### [STATED TASK A]
Extract the rows from the line containing "You are a computer-use" through the end of the rows, inclusive, and reproduce those lines word for word, omitting the pictures.

--- Begin EXCERPTED PASSAGE ---

The drive to Mweelrea took longer than expected so we had to push hard up the steep slopes to regain the lost hour. Any further loss of time would have cut into our already short night’s sleep. Mweelrea passed off without major incident and the weather, thankfully, held off, allowing us to look out to sea and over Clew Bay. There was a notable silence on the bus from Mayo to Limerick as the events of the day began to catch up on us.

Four and a half hours sleep in the impressive Ballyhoura Hostel and we were off again. Our committed driver and 11th member of the team, Eduardo from Paddy Wagon gobbled up the final miles from Ballyhoura to Carrauntoohil with skill.

Our walking was more laboured on day two as the toll of the first two mountains was visible in everyone’s gaits. The Devil’s Ladder provided an adventurous challenge, particularly as the jerry can, symbolising the journey young Ugandan girls need to make daily to collect water was still in tow. Fatigue began to set in as we reached the top of the Devil’s Ladder. Nine of us pushed on to the top, rewarded again with humbling views.

The descent was hard and took longer than planned, costing us another hour. Eduardo came to the rescue with his driving skills once more and we clawed back some of what had been lost. Lugnaquilla awaited us as the final hurdle. It was a race against time, not just to complete the challenge within the 40 hours but also a race against daylight. We speed walked the 6.6km steep incline to the summit and managed through sheer grit and determination to put nine of us on the top. Breaking into a canter we made it back down to waiting friends and families with only 11 minutes to spare, completing the round Ireland trip in 39 hours and 49 mins.

--- End EXCERPTED PASSAGE ---
--- Begin EXERCISE MATERIALS ---

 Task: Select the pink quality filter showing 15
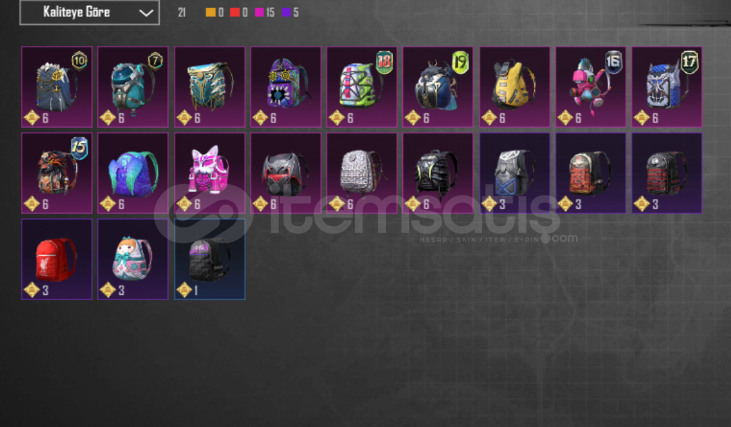point(264,13)
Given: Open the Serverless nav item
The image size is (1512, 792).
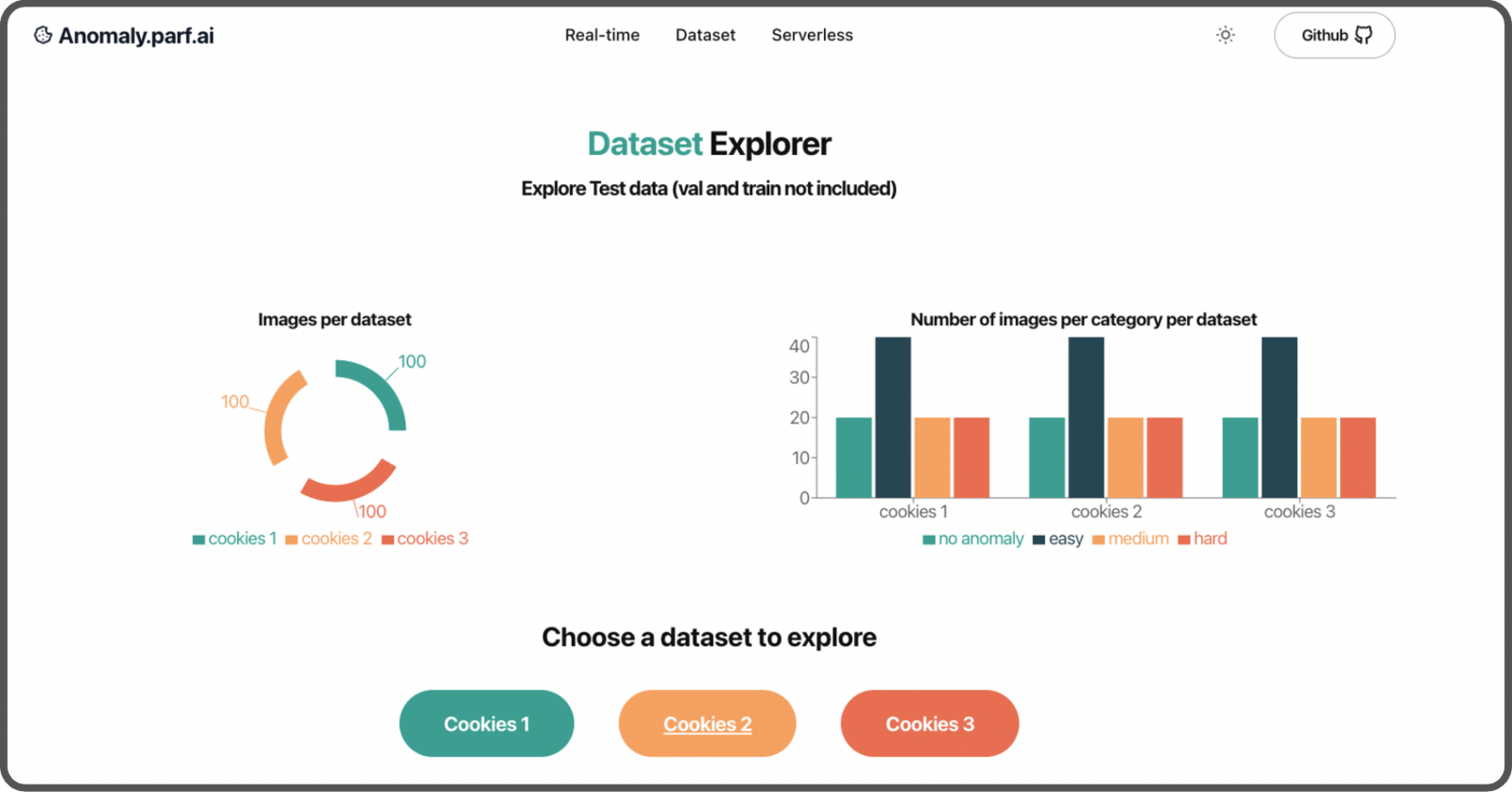Looking at the screenshot, I should pyautogui.click(x=812, y=35).
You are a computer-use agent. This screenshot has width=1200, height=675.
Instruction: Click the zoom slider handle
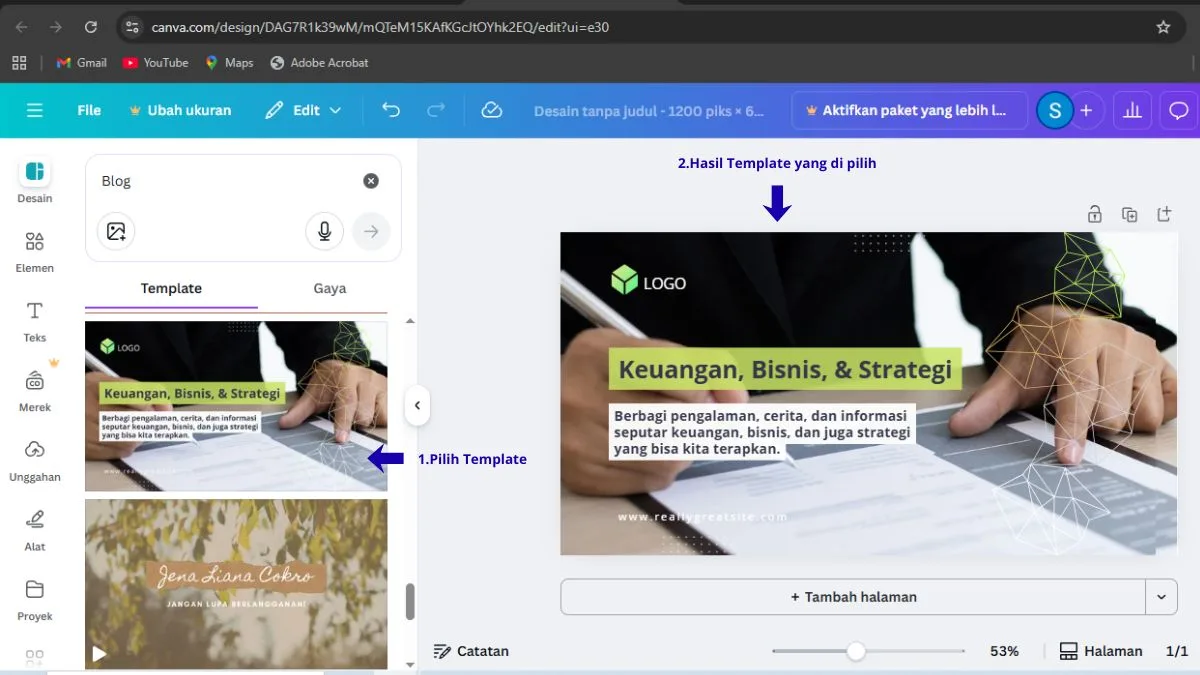(856, 651)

--- End EXERCISE MATERIALS ---

### [STATED TASK B]
Copy the mountain challenge account between "The drive to" and "catch up on us.", inclusive, word for word.

### [RESULT A]
You are a computer-use agent. This screenshot has width=1200, height=675.
Instruction: Click the zoom slider handle
(856, 651)

### [RESULT B]
The drive to Mweelrea took longer than expected so we had to push hard up the steep slopes to regain the lost hour. Any further loss of time would have cut into our already short night’s sleep. Mweelrea passed off without major incident and the weather, thankfully, held off, allowing us to look out to sea and over Clew Bay. There was a notable silence on the bus from Mayo to Limerick as the events of the day began to catch up on us.